Task to carry out: Which lines in the material below contain the string "dimensions"? Copy each of those lines in full.

Data lines:
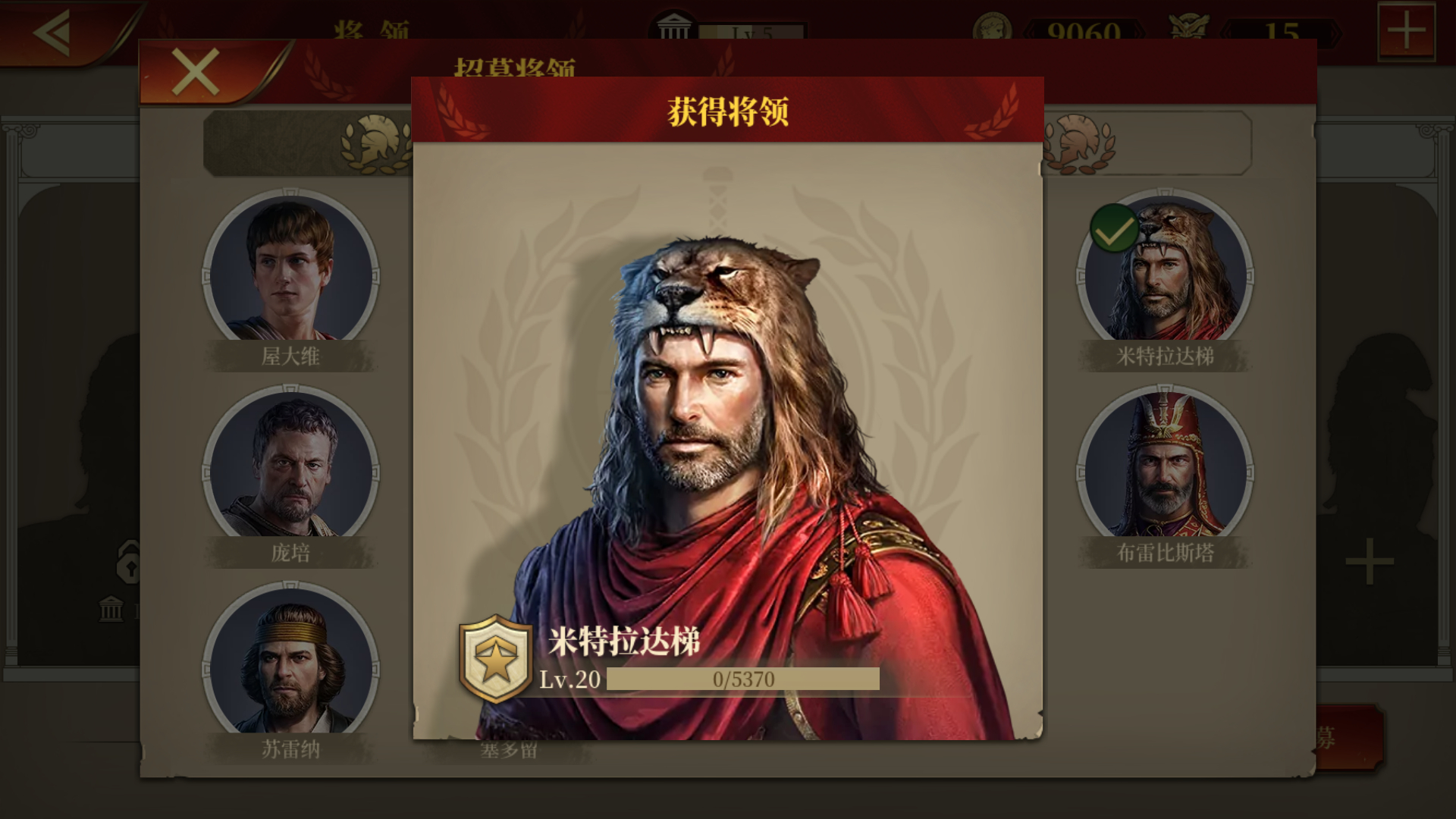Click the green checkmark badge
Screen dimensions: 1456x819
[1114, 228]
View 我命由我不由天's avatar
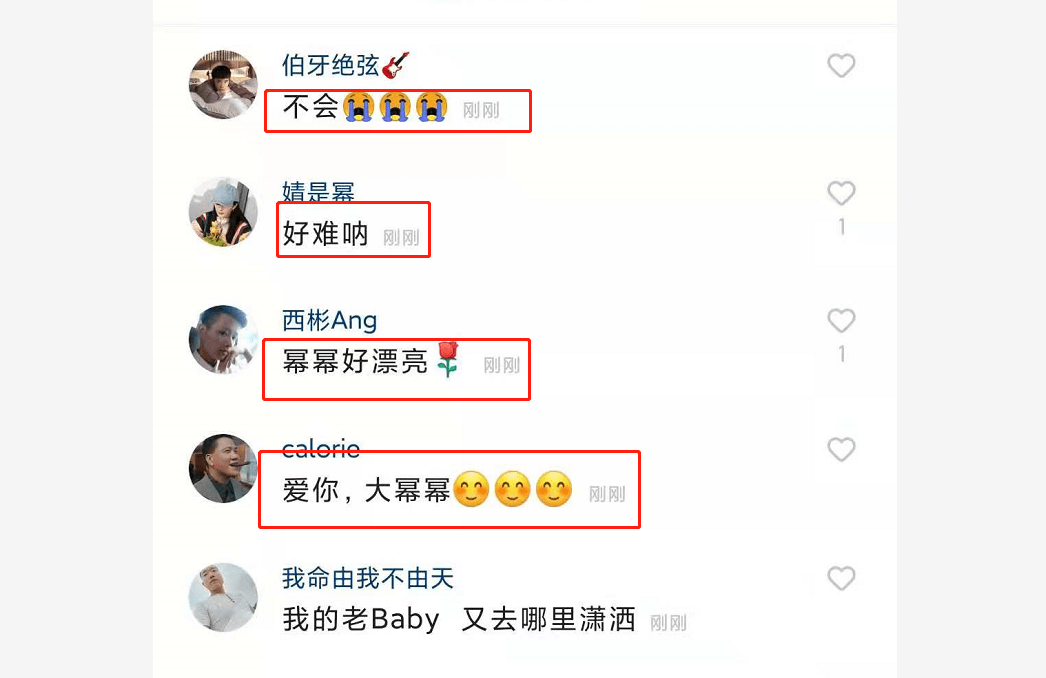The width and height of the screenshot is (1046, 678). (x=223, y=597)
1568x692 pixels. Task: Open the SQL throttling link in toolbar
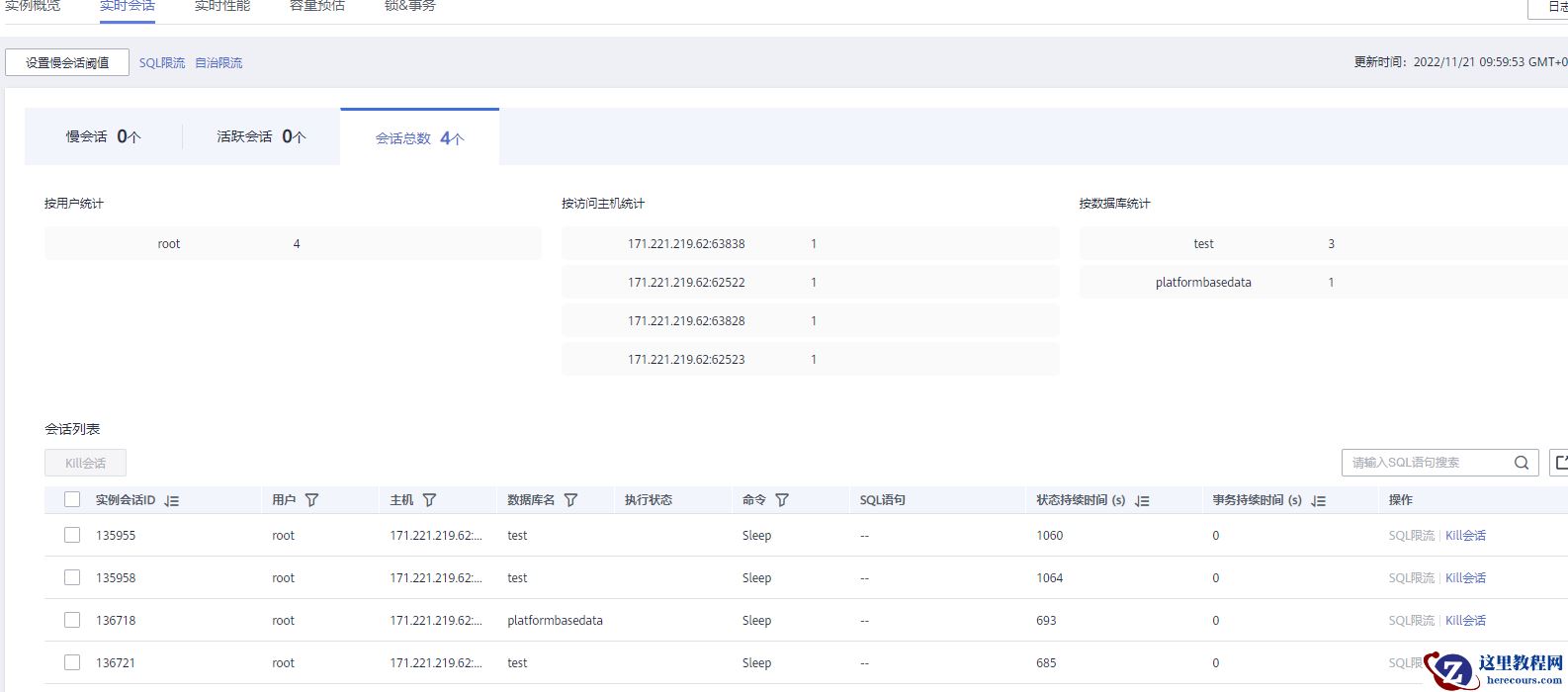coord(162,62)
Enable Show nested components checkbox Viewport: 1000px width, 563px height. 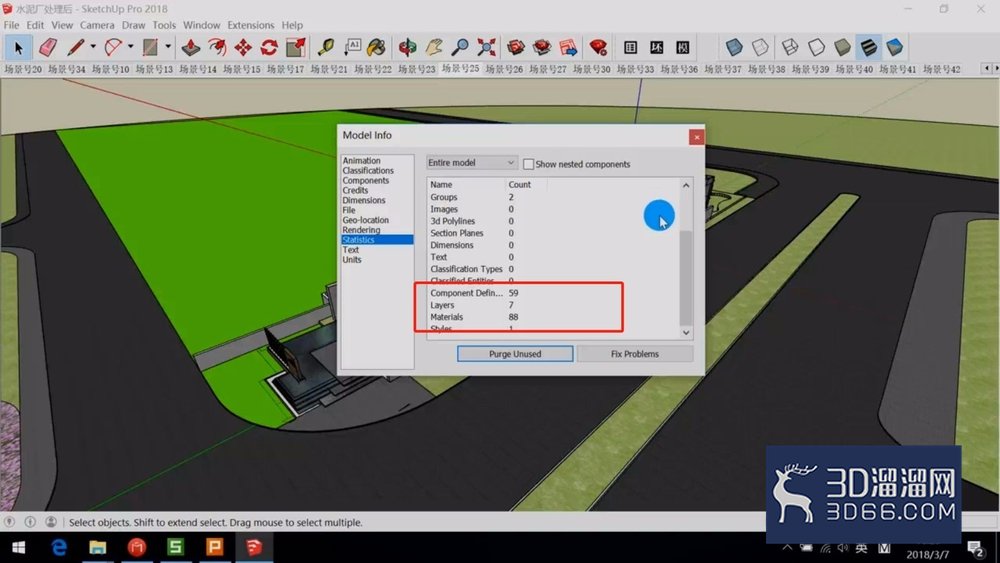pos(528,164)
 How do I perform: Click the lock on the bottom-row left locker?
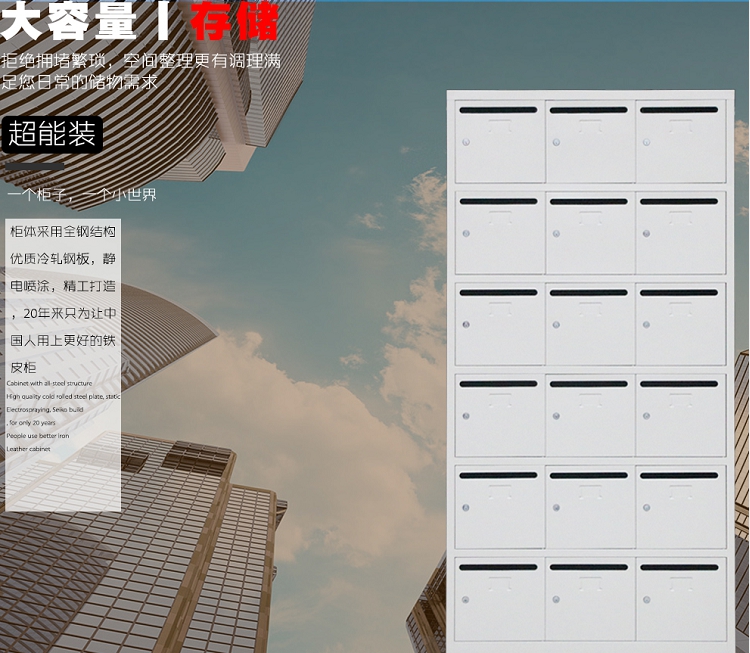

...

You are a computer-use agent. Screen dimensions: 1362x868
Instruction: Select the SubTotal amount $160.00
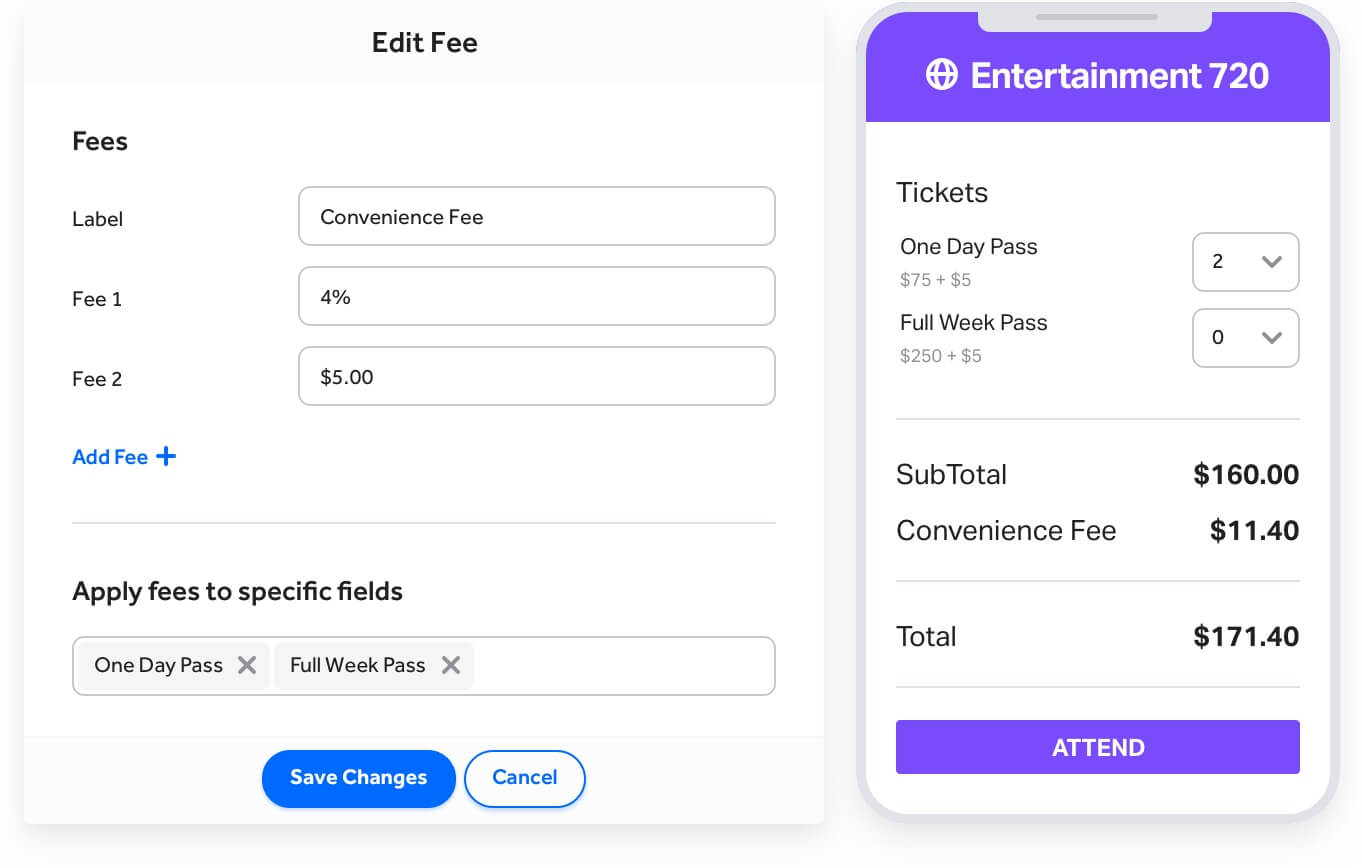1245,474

The reply:
Screen dimensions: 1456x819
You are a computer-use agent. Screen dimensions: 1362x868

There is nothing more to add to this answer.